───── PAGE EXTRACT

The Company’s pre-tax income in the fourth quarter of fiscal
2011 includes expenses related to the acquisition of Bonnie Togs, a
Canadian children’s apparel retailer, of approximately $3.0
million.
Operating income in the fourth quarter of fiscal 2011 was $55.0
million, a decrease of $3.7 million, or 6.4%, from $58.8 million in
the fourth quarter of fiscal 2010. Excluding the effect of the
acquisition-related expenses noted above and detailed at the end of
this release, adjusted operating income in the fourth quarter of
fiscal 2011 was $58.0 million, a decrease of $0.8 million, or 1.3%,
from the fourth quarter of fiscal 2010. The decrease primarily
reflects the net effect of higher product costs.
Net income decreased $0.1 million, or 0.3%, to $34.8 million, or
$0.59 per diluted share, compared to $34.9 million, or $0.60 per
diluted share, in the fourth quarter of fiscal 2010. Excluding the
effect of the acquisition-related expenses noted above and detailed
at the end of this release, adjusted net income in the fourth
quarter of fiscal 2011 increased $2.5 million, or 6.8%, to $37.3
million, or $0.63 per diluted share from the fourth quarter of
fiscal 2010.
A reconciliation of income as reported under accounting
principles generally accepted in the United States of America
(“GAAP”) to adjusted income is provided at the end of this
release.

──────────
───── PROVIDED RECORDS

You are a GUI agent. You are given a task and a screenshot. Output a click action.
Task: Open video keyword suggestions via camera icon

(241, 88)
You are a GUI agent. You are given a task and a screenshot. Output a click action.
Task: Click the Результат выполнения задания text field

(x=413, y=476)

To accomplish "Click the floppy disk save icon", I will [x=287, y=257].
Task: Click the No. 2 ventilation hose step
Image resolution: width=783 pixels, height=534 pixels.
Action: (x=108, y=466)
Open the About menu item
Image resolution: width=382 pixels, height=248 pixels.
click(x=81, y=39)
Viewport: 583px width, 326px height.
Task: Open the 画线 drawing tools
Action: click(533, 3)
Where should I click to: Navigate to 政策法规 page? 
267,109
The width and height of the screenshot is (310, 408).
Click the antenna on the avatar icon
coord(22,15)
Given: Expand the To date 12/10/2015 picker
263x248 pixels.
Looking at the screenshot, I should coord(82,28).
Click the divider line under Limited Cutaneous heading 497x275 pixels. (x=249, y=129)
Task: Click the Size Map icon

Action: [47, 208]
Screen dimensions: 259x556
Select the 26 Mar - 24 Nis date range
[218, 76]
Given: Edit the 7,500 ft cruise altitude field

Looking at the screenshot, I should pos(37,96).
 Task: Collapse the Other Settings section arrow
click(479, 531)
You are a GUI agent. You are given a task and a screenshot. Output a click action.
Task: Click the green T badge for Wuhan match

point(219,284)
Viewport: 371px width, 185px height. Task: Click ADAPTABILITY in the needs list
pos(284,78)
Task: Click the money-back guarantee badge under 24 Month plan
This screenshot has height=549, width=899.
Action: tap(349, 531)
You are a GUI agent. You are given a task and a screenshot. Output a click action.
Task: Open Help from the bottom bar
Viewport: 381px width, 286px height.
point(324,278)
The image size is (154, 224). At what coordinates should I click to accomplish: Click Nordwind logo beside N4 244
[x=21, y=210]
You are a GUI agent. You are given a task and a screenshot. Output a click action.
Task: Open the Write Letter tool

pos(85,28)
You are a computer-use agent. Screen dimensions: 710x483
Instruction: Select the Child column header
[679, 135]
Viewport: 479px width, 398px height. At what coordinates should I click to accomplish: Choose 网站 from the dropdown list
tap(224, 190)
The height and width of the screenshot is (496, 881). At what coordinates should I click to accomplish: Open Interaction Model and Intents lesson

──────────

__THE TASKS__:
1 - In the fourth-quarter earnings extract, which company's acquisition produced the roughly $3.0 million in expenses, and what kind of business is it?
2 - Write the next part of the fourth-quarter earnings extract, starting after its final sentence.

__IN RESPONSE__:
1 - Bonnie Togs, a Canadian children's apparel retailer.

2 -
Business Segment Results
In light of the acquisition of Bonnie Togs in June 2011, the
Company realigned certain of its reportable segments. Effective
October 1, 2011, the Carter’s and OshKosh wholesale segments
reflect domestic business activities formerly reported in these
brands’ wholesale and mass channel segments. In addition, the
Company added a new international segment, which includes its
Canadian retail business, international wholesale sales, and
international royalty income. Prior-year amounts have been recast
to conform to the current year presentation.
Carter’s Segments
Carter’s retail segment sales increased $42.6 million, or 26.1%,
to $206.3 million, driven by incremental sales of $19.3 million
generated by new store openings and $13.0 million generated by
eCommerce sales, and a comparable store sales increase of $11.0
million, or 7.2%, which were partially offset by the effect of
store closings of $0.7 million. In the fourth quarter of fiscal
2011, the Company opened nine Carter’s retail stores and closed
one. As of the end of the fourth quarter, the Company operated 359
Carter’s retail stores.
Carter’s wholesale segment sales increased $11.9 million, or
5.3%, to $236.1 million reflecting strong demand for the Company’s
Carter’s, Just One You, and Child of Mine brands.
OshKosh B’gosh Segments
OshKosh retail segment sales increased $9.5 million, or 11.9%,
to $89.3 million, driven by a comparable store sales increase of
$5.0 million, or 6.9%, incremental sales of $4.6 million generated
by eCommerce sales and $1.6 million generated by new store
openings, which were partially offset by the effect of store
closings of $1.9 million. In the fourth quarter of fiscal 2011, the
Company closed six OshKosh retail stores. As of the end of the
fourth quarter, the Company operated 170 OshKosh retail stores.
OshKosh wholesale segment sales increased $1.1 million, or 5.6%,
to $20.6 million.
International Segment
International segment sales increased $46.3 million to $54.3
million, reflecting the acquisition of the Canadian retailer Bonnie
Togs in fiscal 2011 and higher wholesale sales. In the fourth
quarter of fiscal 2011, the Company opened one store in Canada. As
of the end of the fourth quarter, the Company operated 65 retail
stores in Canada.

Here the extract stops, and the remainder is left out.